Looking for a function $f$ such that $f(i)=2(f(i-1)+f(\lceil i/2\rceil))$

Question

I'm looking for a solution $f$ to the difference equation $$f(i)=2(f(i-1)+f(\lceil i/2\rceil))$$ with $f(2)=4$. Very grateful for any ideas.

PS. I've tried plotting the the initial values into "Sloan", but it doesn't seem to recognize the sequence.

Answer 1

Since $f$ is always positive, $f(i) \gt 2f(i-1)$ and so by induction $f(n) \gt 2^n$. $f(\lceil i/2\rceil)$ is then exponentially smaller than $f(i)$, so $2^n$ is the dominant term. Divide out $f$ by the exponential and define $g(n) = 2^{-n}f(n)$; then $g(i) = g(i-1) + 2^{1-\lfloor i/2\rfloor}g(\lceil i/2\rceil)$, with $g(2)=1$. It's easy to see by induction that $g(n) \lt n$ and in fact that $g(n) = O(n^\epsilon)$ for any $\epsilon$ (the differences for a series of $\Theta(n^\epsilon)$ are $\Theta(n^{\epsilon-1}) = {n^\epsilon\over n}$, which is eventually larger than $n^{\epsilon}\over2^\epsilon2^{n/2}$ for any $\epsilon$). In fact, the form of the series loosely suggests that $g(n)$ may be some exponentially damped constant, roughly $C+\Theta(2^{-kn})$ for some $k$ and $C$; you might try from that perspective...

Answer 2

For the asymptotic behavior, only the first term in the right hand side is important; Imagine that the series is growing rapidly -- as we will soon see this is true -- then the term $f(i/2)$ is much smaller than $f(i-1)$. The equation $$f(i) \sim 2 f(i-1)$$ can be solve easily and yields $$f(i) \sim c\, 2^i$$ where $c$ is some constant.

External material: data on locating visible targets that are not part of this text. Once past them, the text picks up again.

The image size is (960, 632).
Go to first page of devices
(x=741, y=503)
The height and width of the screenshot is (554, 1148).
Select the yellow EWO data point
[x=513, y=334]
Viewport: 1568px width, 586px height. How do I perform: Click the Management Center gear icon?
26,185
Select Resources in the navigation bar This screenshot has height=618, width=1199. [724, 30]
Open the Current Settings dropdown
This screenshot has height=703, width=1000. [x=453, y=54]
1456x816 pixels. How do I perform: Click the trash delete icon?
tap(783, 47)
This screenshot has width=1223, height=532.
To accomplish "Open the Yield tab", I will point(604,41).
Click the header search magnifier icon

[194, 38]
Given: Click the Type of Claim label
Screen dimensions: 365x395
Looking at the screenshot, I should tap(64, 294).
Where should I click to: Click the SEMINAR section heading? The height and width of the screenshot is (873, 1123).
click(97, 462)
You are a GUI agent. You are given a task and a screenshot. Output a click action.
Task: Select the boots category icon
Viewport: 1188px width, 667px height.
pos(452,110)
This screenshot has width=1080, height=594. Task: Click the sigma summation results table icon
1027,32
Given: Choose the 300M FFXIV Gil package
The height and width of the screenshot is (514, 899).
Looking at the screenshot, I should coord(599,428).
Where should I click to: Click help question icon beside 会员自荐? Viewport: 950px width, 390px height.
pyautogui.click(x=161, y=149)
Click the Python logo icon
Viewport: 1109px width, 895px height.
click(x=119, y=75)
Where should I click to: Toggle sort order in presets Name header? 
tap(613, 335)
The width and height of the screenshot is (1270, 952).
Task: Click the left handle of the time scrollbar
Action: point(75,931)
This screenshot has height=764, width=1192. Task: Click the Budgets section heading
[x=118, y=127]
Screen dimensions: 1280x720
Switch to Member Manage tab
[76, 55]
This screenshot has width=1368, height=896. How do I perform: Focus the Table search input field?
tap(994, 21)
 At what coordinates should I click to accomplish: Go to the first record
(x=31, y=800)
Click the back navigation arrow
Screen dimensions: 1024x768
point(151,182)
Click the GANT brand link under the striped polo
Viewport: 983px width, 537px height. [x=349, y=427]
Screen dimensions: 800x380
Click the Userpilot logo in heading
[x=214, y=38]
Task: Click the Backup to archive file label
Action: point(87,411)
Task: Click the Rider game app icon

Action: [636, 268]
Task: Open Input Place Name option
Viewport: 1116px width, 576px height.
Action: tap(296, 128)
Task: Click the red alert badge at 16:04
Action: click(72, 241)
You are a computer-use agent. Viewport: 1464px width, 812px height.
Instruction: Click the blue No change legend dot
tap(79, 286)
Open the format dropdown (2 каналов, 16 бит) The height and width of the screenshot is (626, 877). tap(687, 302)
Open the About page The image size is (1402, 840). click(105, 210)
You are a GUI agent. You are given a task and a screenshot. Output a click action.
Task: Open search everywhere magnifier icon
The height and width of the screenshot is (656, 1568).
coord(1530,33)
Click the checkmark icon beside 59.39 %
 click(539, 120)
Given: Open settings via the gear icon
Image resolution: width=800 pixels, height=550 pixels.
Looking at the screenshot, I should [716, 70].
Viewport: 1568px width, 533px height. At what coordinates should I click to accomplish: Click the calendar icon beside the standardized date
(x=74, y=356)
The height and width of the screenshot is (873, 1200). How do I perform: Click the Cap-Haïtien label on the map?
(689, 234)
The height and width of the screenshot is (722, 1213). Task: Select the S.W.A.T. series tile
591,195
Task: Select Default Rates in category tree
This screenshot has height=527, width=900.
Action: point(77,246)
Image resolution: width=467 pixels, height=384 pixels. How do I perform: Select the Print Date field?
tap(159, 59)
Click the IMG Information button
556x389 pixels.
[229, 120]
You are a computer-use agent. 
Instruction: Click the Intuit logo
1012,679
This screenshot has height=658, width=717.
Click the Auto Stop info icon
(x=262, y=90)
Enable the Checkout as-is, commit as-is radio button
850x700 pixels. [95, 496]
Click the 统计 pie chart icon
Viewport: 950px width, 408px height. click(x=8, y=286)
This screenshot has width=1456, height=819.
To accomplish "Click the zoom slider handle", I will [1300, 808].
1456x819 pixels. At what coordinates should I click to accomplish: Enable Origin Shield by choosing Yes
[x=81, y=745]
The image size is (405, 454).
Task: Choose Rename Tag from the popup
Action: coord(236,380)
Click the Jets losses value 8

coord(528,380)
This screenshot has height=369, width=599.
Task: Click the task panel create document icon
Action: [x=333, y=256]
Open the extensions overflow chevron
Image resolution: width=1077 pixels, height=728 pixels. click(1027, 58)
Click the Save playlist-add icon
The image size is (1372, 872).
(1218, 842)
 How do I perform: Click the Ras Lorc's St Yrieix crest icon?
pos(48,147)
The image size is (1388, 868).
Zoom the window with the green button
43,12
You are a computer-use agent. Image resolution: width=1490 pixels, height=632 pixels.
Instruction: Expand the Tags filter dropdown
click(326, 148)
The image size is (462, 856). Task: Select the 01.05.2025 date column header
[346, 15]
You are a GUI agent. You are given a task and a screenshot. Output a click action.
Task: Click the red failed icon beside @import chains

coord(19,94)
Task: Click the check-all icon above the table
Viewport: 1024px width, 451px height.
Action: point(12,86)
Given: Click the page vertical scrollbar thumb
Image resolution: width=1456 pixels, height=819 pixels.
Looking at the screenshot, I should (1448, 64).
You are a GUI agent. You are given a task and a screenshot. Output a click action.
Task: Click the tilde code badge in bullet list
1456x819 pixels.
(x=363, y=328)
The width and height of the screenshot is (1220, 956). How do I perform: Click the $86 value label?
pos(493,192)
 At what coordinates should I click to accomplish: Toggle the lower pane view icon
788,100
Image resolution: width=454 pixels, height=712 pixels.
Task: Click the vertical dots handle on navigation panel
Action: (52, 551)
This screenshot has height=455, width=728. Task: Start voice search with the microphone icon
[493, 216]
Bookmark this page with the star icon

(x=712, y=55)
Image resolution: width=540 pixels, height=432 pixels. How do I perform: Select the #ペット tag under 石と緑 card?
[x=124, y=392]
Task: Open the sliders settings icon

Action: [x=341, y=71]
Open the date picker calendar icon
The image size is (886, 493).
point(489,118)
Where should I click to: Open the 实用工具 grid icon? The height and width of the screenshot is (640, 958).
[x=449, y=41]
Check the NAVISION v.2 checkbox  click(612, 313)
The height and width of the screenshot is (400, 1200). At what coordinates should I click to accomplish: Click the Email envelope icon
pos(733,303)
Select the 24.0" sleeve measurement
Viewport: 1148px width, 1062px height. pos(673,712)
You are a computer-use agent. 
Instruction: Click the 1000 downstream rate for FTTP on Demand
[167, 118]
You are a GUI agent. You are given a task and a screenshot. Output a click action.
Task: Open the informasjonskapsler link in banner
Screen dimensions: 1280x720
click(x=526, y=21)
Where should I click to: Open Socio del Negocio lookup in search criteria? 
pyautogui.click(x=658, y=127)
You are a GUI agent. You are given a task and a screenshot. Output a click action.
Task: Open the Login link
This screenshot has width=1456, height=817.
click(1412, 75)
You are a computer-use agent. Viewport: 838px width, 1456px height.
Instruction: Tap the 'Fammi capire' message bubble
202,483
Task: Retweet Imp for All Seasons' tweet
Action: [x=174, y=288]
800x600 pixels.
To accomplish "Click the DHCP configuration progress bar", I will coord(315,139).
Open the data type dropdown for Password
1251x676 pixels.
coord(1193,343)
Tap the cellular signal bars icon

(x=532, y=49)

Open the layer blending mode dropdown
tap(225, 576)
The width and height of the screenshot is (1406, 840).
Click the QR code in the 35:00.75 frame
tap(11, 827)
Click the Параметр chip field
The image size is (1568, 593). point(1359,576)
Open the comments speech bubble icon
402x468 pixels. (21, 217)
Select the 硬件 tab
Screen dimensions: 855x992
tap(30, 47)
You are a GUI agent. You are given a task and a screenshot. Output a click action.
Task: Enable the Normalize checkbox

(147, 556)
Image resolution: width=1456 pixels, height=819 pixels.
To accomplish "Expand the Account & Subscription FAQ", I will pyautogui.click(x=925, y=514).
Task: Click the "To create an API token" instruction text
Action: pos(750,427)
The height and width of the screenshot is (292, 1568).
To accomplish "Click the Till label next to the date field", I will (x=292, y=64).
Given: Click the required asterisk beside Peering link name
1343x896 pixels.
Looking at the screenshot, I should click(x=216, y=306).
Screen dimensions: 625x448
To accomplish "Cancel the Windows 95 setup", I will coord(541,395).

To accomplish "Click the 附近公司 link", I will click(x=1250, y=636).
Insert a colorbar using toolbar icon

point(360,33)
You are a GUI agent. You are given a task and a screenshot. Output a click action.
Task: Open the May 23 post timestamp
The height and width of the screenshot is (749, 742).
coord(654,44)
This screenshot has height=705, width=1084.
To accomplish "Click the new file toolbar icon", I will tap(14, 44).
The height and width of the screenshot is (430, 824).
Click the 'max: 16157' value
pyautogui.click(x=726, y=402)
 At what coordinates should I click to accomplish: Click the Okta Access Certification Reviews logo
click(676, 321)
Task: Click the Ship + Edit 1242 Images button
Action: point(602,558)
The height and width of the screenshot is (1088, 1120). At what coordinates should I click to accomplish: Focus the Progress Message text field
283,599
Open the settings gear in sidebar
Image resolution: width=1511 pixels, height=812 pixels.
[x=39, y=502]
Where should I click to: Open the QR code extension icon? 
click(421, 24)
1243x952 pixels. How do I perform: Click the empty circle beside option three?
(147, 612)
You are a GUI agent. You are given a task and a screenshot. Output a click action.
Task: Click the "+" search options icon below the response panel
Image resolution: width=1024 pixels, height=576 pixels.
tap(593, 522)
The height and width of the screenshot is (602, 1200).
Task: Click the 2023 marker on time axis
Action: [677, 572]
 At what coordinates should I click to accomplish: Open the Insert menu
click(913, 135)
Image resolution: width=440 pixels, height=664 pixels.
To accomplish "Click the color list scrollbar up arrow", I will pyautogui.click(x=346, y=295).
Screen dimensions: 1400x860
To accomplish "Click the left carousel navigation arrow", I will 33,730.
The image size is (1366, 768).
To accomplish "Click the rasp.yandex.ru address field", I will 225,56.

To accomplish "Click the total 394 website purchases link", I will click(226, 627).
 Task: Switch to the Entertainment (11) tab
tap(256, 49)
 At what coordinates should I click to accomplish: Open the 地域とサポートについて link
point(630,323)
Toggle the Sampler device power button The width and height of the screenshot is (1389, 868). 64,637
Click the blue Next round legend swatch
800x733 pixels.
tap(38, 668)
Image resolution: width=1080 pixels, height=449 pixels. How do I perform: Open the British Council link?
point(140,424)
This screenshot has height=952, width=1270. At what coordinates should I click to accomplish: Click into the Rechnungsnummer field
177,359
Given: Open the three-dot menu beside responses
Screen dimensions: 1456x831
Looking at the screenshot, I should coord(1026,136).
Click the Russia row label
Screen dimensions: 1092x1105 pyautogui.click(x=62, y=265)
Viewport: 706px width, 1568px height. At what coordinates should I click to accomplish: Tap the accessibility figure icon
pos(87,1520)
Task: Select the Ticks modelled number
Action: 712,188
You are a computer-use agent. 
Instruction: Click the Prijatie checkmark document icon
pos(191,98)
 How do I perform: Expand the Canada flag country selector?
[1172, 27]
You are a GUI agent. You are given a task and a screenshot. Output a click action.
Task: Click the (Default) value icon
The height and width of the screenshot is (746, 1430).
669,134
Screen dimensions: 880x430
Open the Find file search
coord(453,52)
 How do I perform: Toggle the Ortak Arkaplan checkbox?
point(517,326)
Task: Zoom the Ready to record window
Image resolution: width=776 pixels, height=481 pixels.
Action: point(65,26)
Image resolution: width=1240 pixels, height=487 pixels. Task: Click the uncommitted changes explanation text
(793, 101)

Therefore $f(i) = \Theta(2^i)$.

Answer 3

By numerical methods I calculated the first 10000, and $f(n)$ converged very rapidly to $$C2^n$$ where $C=6.431946109729$. In other words, $$f(n)\sim 1.607986527432\cdot 2^{n+2}.$$ My hope was that if $C$ was a known constant, this would tell us more about the problem. Unfortunately, neither of the constants above appeared on the inverse symbolic calculator.